## Your instructions
Your response should contain every record below, copied exactly.

## Available data
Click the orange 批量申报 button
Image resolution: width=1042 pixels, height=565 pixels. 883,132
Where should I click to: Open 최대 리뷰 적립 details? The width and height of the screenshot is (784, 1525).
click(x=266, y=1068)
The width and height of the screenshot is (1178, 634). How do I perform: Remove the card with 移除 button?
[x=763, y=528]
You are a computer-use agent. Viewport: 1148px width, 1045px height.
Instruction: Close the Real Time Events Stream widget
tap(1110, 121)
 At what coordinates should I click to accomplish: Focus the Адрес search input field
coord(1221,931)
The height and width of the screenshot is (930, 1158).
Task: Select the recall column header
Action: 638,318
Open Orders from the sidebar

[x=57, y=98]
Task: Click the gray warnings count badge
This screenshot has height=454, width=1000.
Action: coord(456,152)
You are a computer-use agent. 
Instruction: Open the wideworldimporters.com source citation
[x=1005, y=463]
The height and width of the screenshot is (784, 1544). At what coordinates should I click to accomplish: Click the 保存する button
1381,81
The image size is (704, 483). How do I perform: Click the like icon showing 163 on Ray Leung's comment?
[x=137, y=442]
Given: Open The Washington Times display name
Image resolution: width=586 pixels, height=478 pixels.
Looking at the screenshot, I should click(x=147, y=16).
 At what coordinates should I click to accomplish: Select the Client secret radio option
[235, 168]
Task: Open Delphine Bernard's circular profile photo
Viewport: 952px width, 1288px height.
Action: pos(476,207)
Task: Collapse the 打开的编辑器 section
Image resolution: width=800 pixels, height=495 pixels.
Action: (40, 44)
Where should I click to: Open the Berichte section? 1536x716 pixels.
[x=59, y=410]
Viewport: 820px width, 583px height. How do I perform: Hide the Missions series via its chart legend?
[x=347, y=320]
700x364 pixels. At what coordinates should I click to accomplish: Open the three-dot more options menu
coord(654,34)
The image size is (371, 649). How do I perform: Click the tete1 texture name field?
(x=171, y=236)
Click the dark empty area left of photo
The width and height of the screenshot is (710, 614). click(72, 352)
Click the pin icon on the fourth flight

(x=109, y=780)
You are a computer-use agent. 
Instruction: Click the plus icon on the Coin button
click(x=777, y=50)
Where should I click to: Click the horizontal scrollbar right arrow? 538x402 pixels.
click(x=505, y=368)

## Written reply
Click the orange 批量申报 button
Image resolution: width=1042 pixels, height=565 pixels. 883,132
Where should I click to: Open 최대 리뷰 적립 details? The width and height of the screenshot is (784, 1525).
click(x=266, y=1068)
The width and height of the screenshot is (1178, 634). How do I perform: Remove the card with 移除 button?
[x=763, y=528]
You are a computer-use agent. Viewport: 1148px width, 1045px height.
Instruction: Close the Real Time Events Stream widget
tap(1110, 121)
 At what coordinates should I click to accomplish: Focus the Адрес search input field
coord(1221,931)
The height and width of the screenshot is (930, 1158).
Task: Select the recall column header
Action: 638,318
Open Orders from the sidebar

[x=57, y=98]
Task: Click the gray warnings count badge
This screenshot has height=454, width=1000.
Action: coord(456,152)
You are a computer-use agent. 
Instruction: Open the wideworldimporters.com source citation
[x=1005, y=463]
The height and width of the screenshot is (784, 1544). At what coordinates should I click to accomplish: Click the 保存する button
1381,81
The image size is (704, 483). How do I perform: Click the like icon showing 163 on Ray Leung's comment?
[x=137, y=442]
Given: Open The Washington Times display name
Image resolution: width=586 pixels, height=478 pixels.
Looking at the screenshot, I should click(x=147, y=16).
 At what coordinates should I click to accomplish: Select the Client secret radio option
[235, 168]
Task: Open Delphine Bernard's circular profile photo
Viewport: 952px width, 1288px height.
Action: pos(476,207)
Task: Collapse the 打开的编辑器 section
Image resolution: width=800 pixels, height=495 pixels.
Action: (40, 44)
Where should I click to: Open the Berichte section? 1536x716 pixels.
[x=59, y=410]
Viewport: 820px width, 583px height. How do I perform: Hide the Missions series via its chart legend?
[x=347, y=320]
700x364 pixels. At what coordinates should I click to accomplish: Open the three-dot more options menu
coord(654,34)
The image size is (371, 649). How do I perform: Click the tete1 texture name field?
(x=171, y=236)
Click the dark empty area left of photo
The width and height of the screenshot is (710, 614). click(72, 352)
Click the pin icon on the fourth flight

(x=109, y=780)
You are a computer-use agent. 
Instruction: Click the plus icon on the Coin button
click(x=777, y=50)
Where should I click to: Click the horizontal scrollbar right arrow? 538x402 pixels.
click(x=505, y=368)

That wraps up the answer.